Logstash log was filled with 2 errors repeated for thousands of lines:

:message=>"Got error to send bulk of actions"
:message=>"Failed to flush outgoing items"

The reason being: 

{"error":"IllegalArgumentException[Malformed action/metadata line [107], expected a simple value for field [_type] but found [START_ARRAY]]","status":500},

Additionally, trying to stop the service failed repeatedly, I had to kill it. Restarting it emptied the Redis lists and imported everything to Elasticsearch. It seems to work ok now.

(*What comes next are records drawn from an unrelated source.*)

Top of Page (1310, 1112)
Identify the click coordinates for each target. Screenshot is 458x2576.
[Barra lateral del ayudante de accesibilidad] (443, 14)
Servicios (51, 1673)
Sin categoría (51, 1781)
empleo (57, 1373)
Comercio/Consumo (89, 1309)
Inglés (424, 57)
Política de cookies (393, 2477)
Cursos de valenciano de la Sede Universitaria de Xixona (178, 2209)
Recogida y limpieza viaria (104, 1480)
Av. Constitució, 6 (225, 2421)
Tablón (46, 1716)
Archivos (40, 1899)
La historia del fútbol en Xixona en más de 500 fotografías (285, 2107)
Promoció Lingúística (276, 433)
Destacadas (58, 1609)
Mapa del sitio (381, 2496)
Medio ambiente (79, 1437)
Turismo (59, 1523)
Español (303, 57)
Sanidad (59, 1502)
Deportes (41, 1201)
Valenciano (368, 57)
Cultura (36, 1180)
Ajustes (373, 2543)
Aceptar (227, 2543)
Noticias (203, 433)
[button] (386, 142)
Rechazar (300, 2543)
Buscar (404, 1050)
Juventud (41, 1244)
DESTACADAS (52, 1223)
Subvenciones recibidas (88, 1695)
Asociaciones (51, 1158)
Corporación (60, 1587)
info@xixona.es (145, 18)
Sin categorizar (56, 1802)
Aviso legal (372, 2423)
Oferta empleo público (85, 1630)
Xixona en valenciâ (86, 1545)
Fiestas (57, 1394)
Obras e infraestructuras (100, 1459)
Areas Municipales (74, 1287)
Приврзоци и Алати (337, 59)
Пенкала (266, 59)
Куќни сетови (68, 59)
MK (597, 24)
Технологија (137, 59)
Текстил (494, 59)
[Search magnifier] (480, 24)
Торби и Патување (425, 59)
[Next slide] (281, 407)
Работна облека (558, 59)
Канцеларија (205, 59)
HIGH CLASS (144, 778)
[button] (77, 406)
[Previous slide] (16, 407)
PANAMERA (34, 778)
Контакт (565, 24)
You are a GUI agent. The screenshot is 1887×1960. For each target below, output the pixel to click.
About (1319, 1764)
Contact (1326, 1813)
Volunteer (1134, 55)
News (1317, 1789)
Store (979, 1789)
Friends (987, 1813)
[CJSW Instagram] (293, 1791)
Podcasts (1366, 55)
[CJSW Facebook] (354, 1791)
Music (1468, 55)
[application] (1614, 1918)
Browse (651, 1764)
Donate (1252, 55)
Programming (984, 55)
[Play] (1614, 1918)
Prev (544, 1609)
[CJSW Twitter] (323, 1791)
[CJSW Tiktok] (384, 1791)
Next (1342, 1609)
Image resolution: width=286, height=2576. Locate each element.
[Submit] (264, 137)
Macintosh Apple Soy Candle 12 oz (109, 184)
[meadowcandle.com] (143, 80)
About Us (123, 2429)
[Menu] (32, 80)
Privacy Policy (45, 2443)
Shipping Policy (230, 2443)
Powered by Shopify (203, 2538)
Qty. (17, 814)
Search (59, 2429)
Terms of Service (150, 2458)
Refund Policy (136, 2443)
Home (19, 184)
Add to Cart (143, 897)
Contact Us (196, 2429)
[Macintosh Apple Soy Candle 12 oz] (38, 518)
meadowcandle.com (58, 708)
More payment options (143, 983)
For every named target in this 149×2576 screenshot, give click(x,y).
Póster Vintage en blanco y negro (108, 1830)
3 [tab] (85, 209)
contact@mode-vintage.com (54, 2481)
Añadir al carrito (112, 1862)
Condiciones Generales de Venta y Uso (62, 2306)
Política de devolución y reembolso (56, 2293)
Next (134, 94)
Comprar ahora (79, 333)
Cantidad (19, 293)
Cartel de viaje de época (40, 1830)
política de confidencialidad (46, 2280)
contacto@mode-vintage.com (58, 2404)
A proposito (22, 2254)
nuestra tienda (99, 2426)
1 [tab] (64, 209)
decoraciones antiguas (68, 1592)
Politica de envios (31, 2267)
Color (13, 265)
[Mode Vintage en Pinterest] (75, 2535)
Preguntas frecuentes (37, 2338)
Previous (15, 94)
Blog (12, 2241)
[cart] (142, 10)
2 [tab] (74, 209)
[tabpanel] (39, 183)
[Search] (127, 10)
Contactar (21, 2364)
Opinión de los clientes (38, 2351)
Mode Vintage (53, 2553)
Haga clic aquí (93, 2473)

But I have no idea how to prevent that from happening again. The mentioned type field is set as a string for each input directive, so I don't understand how it could have become an array.
What am I missing?

I'm using Elasticsearch 1.7.1 and Logstash 1.5.3. The logstash.conf file looks like this:

input {
  redis {
    host => "127.0.0.1"
    port => 6381
    data_type => "list"
    key => "b2c-web"
    type => "b2c-web"
    codec => "json"
  }
  redis {
    host => "127.0.0.1"
    port => 6381
    data_type => "list"
    key => "b2c-web-staging"
    type => "b2c-web-staging"
    codec => "json"
  }

    /* other redis inputs, only key/type variations */
}
filter {
  grok {
    match => ["msg", "Cache hit %{WORD:query} in %{NUMBER:hit_total:int}ms. Network: %{NUMBER:hit_network:int} ms.     Deserialization %{NUMBER:hit_deserial:int}"]
    add_tag => ["cache_hit"]
    tag_on_failure => []
  }
  /* other groks, not related to type field */
}
output {
  elasticsearch {
    host => "[IP]"
    port => "9200"
    protocol=> "http"
    cluster => "logstash-prod-2"
  }
}
Kobayashi
  • 2,402
  • 3
  • 16
  • 25
Antoine
  • 5,055
  • 11
  • 54
  • 82
  • Could you provide your config or at least an excerpt where you set the type field? It seems to be related to the elasticsearch bulk api: https://github.com/elastic/elasticsearch/issues/11458 – hurb Sep 02 '15 at 15:27
  • Indeed that issue looks similar, but with array issue instead of null. – Antoine Sep 02 '15 at 16:27
  • Can you clear logstash.log file, update your elasticsearch-logstash connection plugin and restart it. I had a similar issue and in my case my elasticsearch went down first in b/w and after restarting i had some plugin issue and connection issues. – Aditya Patel Sep 08 '15 at 05:20
  • Was this ever solved? dealing with the same thing right now. – Nate Oct 07 '15 at 15:31
  • @Nate this sounds like something wrong was sent via the bulk request. What's the error in your case? The same? About `_type`? Are you using Logstash? – Andrei Stefan Oct 07 '15 at 15:44
  • Same error about `_type`, and yes I'm using Logstash. – Nate Oct 07 '15 at 17:17
  • Can you identify the document that was attempted to be indexed and failed with that error? Or the bulk request? – Andrei Stefan Oct 07 '15 at 21:07
  • @Antoine can you run your logstash process with `--debug` so we can see what's in the bulk payload, since the error is about `_type` being wrong (i.e. this is the `_type` field in the bulk command line)? – Val Oct 08 '15 at 03:26
  • @Antoine, you might also want to add `action.bulk: TRACE` into your Elasticsearch `config/logging.yml` file so you can see how it looks like from the ES side. – Val Oct 08 '15 at 03:37
  • @Antoine, did you try what I suggested above so we get more insights into what's going on? – Val Oct 10 '15 at 03:04
  • @Val, I'm sorry but I haven't tried your suggestions. Unfortunately I don't have the time to investigate this right now. And the issue has not re-occurred yet. – Antoine Oct 12 '15 at 06:58
  • @Nate what about you? did you try since you opened the bounty? – Val Oct 12 '15 at 09:29
  • @Val the error occurred when I would shut down our logstash indexer before our logstash shippers, and only occasionally. To mitigate this, I created a script which safely shuts down all shippers before the indexer, and awakens the indexer before all shippers. – Nate Oct 13 '15 at 13:27

1 Answers1

1

According to your log message:

{"error":"IllegalArgumentException[Malformed action/metadata line [107], expected a simple value for field [_type] but found [START_ARRAY]]","status":500},

It seems you're trying to index a document with a type field that's an array instead of a string.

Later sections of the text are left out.